A 213-space car park adjoining the 182-bedroom Jurys Inn Hotel in Christchurch is guiding €15.5 million through joint agents JLL and Knight Frank.
The guide price suggests a value of €72,800 per space which would reflect a return of more than 5.2 per cent based on market rents.
Christchurch car park is well located to serve the Dublin 2 and 8 central business district, the Four Courts-Woodquay area and Thomas Street. It has good signage from the quays and the busy north-south High Street arterial route.
The car park opened in 1994 and has been in the same ownership since.
It extends over four floors, occupies a site of 0.4 acres and includes fully automated barriers, payment machines and passenger lift.
The facility is being sold subject to a short term lease to Q-Park which expires in June. A purchaser could then owner-operate the property or lease it on a long-term basis.
This part of Dublin 8 is undergoing significant redevelopment with new offices, retail and student/residential accommodation schemes under way.
The value of car parks in the city may benefit from recently announced plans by Dublin City Council to increase on-street car parking rates by up to 70 per cent.

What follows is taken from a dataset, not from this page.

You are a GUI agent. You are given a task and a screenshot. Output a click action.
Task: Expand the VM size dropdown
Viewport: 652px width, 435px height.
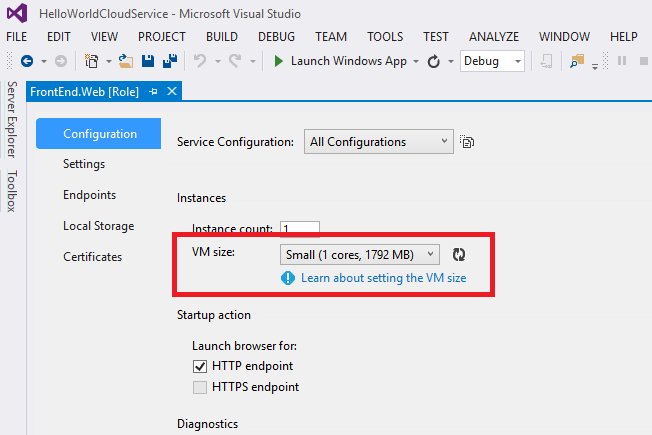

Dublin city councillors last November agreed to a 10 per cent rise in on-street parking charges in high-demand areas of the city – the first parking charge increases since 2008.

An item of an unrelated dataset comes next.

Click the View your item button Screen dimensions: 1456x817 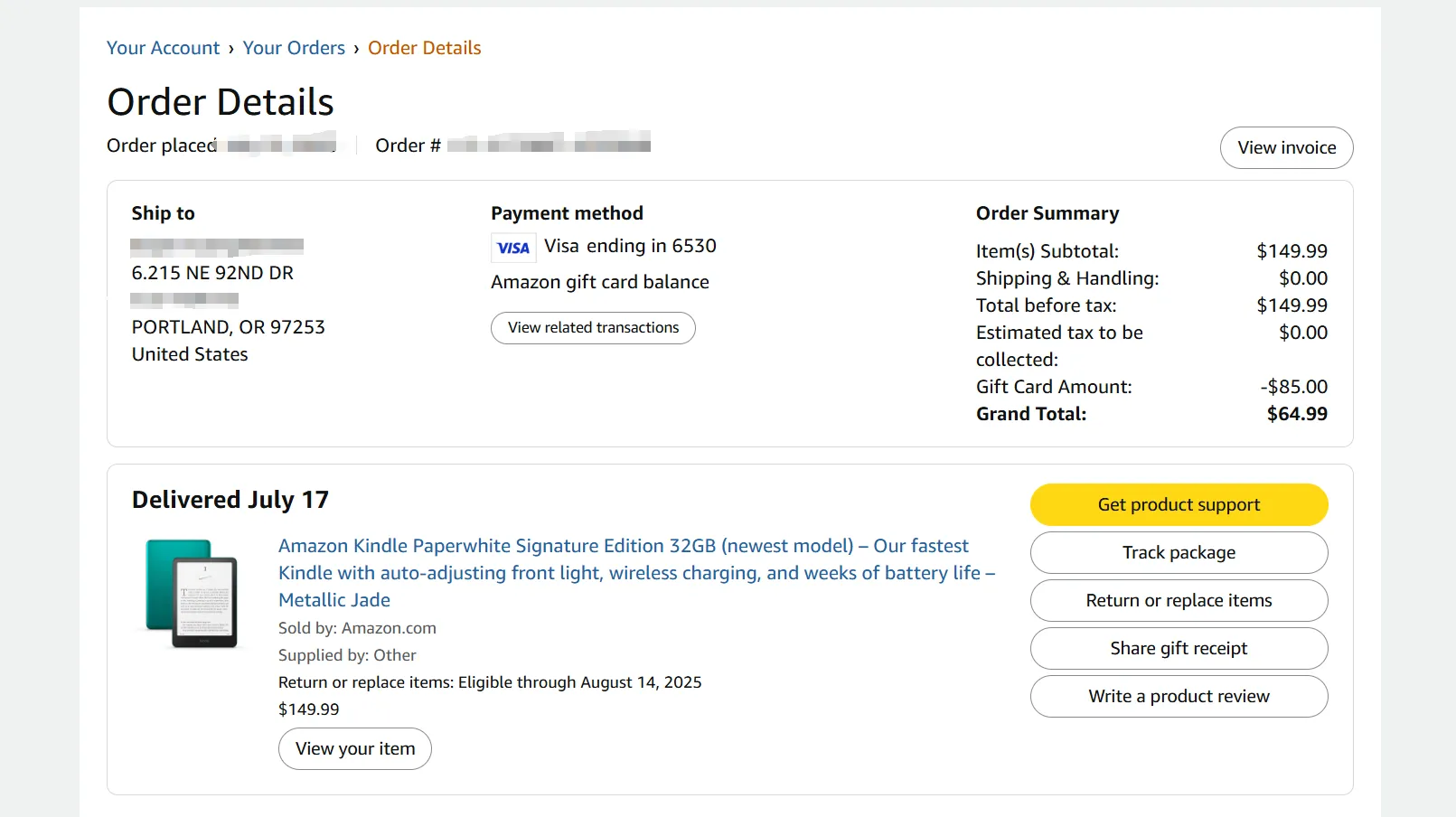tap(355, 748)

Under the new plans, which come into effect in July, charges in city centre high-demand zones will rise from €2.90 to €3.20 an hour in some areas and from €2.40 to €2.70 in others. These high-demand zones will also be extended to areas, mainly around hospitals, where rates are as low as €1.60 an hour.
There have been a number of car park sales in recent years. Property developer Gerry Conlon bought the 171-space Trinity Street car park off Dame Street for more than €18 million in late 2017. It produces a rent roll of €636,000 and the deal reflected an initial return of about 4.5 per cent.
Late last year the Lisney estate agency sold its former car park between Baggot Street and Fitzwilliam Square in Dublin’s south inner city for more than €2 million – about 25 per cent above the guide price. The 32-space car park on 0.14 acres has strong redevelopment potential.
A property portfolio including the 165-space Grand Canal car park close to the Bord Gáis Energy Theatre came on the market in September 2017 at more than €15 million. It had been bought for about €5 million in 2014.
Car parks, like nursing homes and build-to-rent residential schemes, are often under rated as an investment class given their tendency to produce steady, if unspectacular, returns. The stuff of dreams for pension investment managers and property funds.